From the results and discussion above, the solutions developed in the present study perform well in comparison with the finite-difference numerical solutions. Since the drag experienced by the droplets is intimately related to the stress and pressure at the interface between the droplets and the surrounding non-Newtonian fluid, the accurate evaluation of the second invariant of the rate of deformation tensor at the interface is essential. Therefore, the new treatment of the stress boundary condition at the interface by including all terms in the second invariant of the rate of deformation tensor and a simpler linearization approach for the governing equation used in the present study can produce an accurate prediction of drag compared to the finite-difference numerical solutions. It should be noted, however, that there are limitations inherent in the underlying assumptions. Since the Newtonian fluid results are used for the terms that are multiplied by the factor (n − 1), the solutions are only applicable when |n − 1| is small, which means that the pseudoplastic effect of the power-law fluid is not strong.

4. Concluding Remarks

In this study, a new and improved solution is developed for the drag of a non-Newtonian power-law fluid flow through a swarm of Newtonian droplets. Both the new solution and existing model in the literature are compared with the finite-difference numerical solutions.

The most significant improvement in the present study is observed under the condition of comparable viscosities of Newtonian droplets and the outside power-law fluid.

Using Newtonian fluid results in part of the terms to linearize and simplify the governing equation is reasonable.

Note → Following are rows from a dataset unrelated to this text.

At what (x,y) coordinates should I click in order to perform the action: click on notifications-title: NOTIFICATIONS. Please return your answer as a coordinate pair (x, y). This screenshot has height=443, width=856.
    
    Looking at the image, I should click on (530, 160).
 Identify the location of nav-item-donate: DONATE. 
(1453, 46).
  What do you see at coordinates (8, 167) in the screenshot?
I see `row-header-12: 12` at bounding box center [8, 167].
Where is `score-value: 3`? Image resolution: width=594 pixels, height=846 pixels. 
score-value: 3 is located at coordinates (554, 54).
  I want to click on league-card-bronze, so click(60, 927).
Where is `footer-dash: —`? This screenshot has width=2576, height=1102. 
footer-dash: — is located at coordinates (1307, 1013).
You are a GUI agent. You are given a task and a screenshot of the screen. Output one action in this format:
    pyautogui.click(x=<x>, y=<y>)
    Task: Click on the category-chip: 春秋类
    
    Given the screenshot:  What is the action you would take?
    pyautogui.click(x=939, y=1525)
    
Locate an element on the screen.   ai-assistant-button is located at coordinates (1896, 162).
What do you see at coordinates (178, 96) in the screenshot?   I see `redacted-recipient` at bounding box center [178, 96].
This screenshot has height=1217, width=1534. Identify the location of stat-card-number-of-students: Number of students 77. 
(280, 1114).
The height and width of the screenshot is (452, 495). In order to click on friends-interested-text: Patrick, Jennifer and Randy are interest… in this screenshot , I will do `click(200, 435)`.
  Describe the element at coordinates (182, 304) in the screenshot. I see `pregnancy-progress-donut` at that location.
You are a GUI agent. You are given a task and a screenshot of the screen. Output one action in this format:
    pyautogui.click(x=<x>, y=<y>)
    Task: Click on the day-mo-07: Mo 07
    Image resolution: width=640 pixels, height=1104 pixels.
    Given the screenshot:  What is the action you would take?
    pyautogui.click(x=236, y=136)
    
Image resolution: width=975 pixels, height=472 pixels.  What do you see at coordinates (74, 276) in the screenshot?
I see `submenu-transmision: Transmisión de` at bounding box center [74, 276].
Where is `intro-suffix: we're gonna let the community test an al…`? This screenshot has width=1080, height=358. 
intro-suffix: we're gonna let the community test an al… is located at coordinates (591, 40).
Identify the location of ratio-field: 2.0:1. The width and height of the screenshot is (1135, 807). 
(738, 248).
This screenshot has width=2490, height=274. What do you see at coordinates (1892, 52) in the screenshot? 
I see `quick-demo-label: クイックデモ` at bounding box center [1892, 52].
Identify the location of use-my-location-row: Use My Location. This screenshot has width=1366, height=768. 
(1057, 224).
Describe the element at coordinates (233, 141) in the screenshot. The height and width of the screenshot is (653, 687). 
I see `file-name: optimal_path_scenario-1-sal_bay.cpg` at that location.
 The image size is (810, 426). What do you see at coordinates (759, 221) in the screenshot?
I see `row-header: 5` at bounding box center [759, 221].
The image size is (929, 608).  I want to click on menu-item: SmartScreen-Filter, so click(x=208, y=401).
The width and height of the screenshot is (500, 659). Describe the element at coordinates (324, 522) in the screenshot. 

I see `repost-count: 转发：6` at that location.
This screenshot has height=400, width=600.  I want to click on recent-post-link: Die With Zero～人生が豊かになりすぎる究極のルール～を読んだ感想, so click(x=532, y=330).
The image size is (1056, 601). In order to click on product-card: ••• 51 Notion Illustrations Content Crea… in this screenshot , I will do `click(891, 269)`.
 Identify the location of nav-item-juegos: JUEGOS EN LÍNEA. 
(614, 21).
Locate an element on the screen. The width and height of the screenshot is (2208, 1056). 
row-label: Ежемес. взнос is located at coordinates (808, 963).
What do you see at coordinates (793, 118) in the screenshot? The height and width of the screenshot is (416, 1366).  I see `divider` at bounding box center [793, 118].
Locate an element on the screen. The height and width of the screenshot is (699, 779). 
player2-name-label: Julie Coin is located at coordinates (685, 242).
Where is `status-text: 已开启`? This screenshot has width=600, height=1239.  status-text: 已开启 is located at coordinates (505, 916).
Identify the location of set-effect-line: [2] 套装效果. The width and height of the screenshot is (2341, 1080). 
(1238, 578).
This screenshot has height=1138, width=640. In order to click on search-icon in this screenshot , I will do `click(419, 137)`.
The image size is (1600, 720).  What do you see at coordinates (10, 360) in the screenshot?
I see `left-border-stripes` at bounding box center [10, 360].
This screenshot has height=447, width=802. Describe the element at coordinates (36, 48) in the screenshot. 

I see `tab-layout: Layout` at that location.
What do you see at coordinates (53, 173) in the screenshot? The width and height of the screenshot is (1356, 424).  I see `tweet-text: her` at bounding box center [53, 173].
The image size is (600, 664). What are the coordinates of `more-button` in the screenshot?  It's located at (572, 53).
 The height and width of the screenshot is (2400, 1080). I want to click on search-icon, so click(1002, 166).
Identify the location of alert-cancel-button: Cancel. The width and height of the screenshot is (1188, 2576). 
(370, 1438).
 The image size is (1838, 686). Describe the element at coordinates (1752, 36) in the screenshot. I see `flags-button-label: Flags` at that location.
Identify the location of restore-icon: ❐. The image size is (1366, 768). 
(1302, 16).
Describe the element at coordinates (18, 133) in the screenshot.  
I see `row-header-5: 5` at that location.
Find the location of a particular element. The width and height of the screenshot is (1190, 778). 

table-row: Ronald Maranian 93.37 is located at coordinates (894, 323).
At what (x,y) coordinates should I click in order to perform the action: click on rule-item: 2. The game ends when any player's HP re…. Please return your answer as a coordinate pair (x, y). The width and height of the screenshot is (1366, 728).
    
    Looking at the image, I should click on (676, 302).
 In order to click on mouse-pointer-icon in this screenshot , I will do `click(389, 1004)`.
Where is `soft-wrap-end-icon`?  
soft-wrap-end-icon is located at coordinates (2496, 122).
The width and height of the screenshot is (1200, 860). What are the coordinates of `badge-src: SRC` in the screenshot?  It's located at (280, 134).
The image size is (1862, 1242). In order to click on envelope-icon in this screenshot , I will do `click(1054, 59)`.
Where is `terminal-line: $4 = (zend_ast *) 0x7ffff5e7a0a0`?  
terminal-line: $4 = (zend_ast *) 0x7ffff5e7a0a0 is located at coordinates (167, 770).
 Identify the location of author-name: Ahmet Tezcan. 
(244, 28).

However, the approximation of the shear stress boundary condition has a major impact on the model prediction of drag when the droplets and non-Newtonian fluids have a similar magnitude of viscosity because the drag results are sensitive to the treatment of the interface shear stress boundary condition.

Under the two extreme conditions of high viscosity ratio (approaching particles) and low viscosity ratio (approaching bubbles), the drag results are less sensitive to the treatment of the interface shear stress boundary condition, and the present and existing solutions produce similar results.